[Exercise inputs Boundary: Start]
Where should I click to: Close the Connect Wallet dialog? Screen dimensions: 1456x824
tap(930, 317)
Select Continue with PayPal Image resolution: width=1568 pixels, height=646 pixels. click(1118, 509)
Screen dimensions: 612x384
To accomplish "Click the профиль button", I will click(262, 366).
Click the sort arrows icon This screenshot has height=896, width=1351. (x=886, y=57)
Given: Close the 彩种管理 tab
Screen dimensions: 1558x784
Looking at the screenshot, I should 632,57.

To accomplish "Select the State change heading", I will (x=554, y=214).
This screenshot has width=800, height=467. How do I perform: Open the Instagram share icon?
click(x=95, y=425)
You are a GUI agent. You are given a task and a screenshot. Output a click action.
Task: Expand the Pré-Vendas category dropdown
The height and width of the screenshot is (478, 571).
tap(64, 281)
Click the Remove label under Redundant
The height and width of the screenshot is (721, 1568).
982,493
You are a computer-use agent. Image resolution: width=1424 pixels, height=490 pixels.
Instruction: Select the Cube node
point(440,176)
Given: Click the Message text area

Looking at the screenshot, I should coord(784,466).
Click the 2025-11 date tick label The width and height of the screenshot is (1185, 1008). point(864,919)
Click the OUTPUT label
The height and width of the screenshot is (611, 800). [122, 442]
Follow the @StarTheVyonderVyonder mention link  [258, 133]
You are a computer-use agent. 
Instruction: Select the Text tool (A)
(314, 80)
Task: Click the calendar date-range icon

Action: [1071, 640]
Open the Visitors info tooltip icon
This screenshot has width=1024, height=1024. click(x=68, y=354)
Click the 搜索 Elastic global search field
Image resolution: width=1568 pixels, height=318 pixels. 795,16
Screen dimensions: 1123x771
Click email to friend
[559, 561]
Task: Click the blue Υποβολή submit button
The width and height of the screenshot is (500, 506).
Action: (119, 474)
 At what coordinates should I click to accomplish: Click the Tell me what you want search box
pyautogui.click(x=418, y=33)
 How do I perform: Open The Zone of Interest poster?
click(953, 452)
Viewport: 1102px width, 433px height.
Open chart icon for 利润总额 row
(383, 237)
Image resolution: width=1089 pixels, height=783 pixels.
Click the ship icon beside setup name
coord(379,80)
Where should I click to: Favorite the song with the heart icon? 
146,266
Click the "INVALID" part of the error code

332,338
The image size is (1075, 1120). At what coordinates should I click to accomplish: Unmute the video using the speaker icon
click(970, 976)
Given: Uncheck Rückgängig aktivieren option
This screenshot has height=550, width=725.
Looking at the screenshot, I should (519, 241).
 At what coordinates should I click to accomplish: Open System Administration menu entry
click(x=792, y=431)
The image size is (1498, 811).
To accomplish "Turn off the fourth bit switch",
[Exercise inputs Boundary: End]
**Task item:** Type the data out again, exactly.

**Response to the exercise:**
Where should I click to: Close the Connect Wallet dialog? Screen dimensions: 1456x824
tap(930, 317)
Select Continue with PayPal Image resolution: width=1568 pixels, height=646 pixels. click(1118, 509)
Screen dimensions: 612x384
To accomplish "Click the профиль button", I will click(262, 366).
Click the sort arrows icon This screenshot has height=896, width=1351. (x=886, y=57)
Given: Close the 彩种管理 tab
Screen dimensions: 1558x784
Looking at the screenshot, I should 632,57.

To accomplish "Select the State change heading", I will (x=554, y=214).
This screenshot has width=800, height=467. How do I perform: Open the Instagram share icon?
click(x=95, y=425)
You are a GUI agent. You are given a task and a screenshot. Output a click action.
Task: Expand the Pré-Vendas category dropdown
The height and width of the screenshot is (478, 571).
tap(64, 281)
Click the Remove label under Redundant
The height and width of the screenshot is (721, 1568).
982,493
You are a computer-use agent. Image resolution: width=1424 pixels, height=490 pixels.
Instruction: Select the Cube node
point(440,176)
Given: Click the Message text area

Looking at the screenshot, I should coord(784,466).
Click the 2025-11 date tick label The width and height of the screenshot is (1185, 1008). point(864,919)
Click the OUTPUT label
The height and width of the screenshot is (611, 800). [122, 442]
Follow the @StarTheVyonderVyonder mention link  [258, 133]
You are a computer-use agent. 
Instruction: Select the Text tool (A)
(314, 80)
Task: Click the calendar date-range icon

Action: [1071, 640]
Open the Visitors info tooltip icon
This screenshot has width=1024, height=1024. click(x=68, y=354)
Click the 搜索 Elastic global search field
Image resolution: width=1568 pixels, height=318 pixels. 795,16
Screen dimensions: 1123x771
Click email to friend
[559, 561]
Task: Click the blue Υποβολή submit button
The width and height of the screenshot is (500, 506).
Action: (119, 474)
 At what coordinates should I click to accomplish: Click the Tell me what you want search box
pyautogui.click(x=418, y=33)
 How do I perform: Open The Zone of Interest poster?
click(953, 452)
Viewport: 1102px width, 433px height.
Open chart icon for 利润总额 row
(383, 237)
Image resolution: width=1089 pixels, height=783 pixels.
Click the ship icon beside setup name
coord(379,80)
Where should I click to: Favorite the song with the heart icon? 
146,266
Click the "INVALID" part of the error code

332,338
The image size is (1075, 1120). At what coordinates should I click to accomplish: Unmute the video using the speaker icon
click(970, 976)
Given: Uncheck Rückgängig aktivieren option
This screenshot has height=550, width=725.
Looking at the screenshot, I should (519, 241).
 At what coordinates should I click to accomplish: Open System Administration menu entry
click(x=792, y=431)
The image size is (1498, 811).
To accomplish "Turn off the fourth bit switch",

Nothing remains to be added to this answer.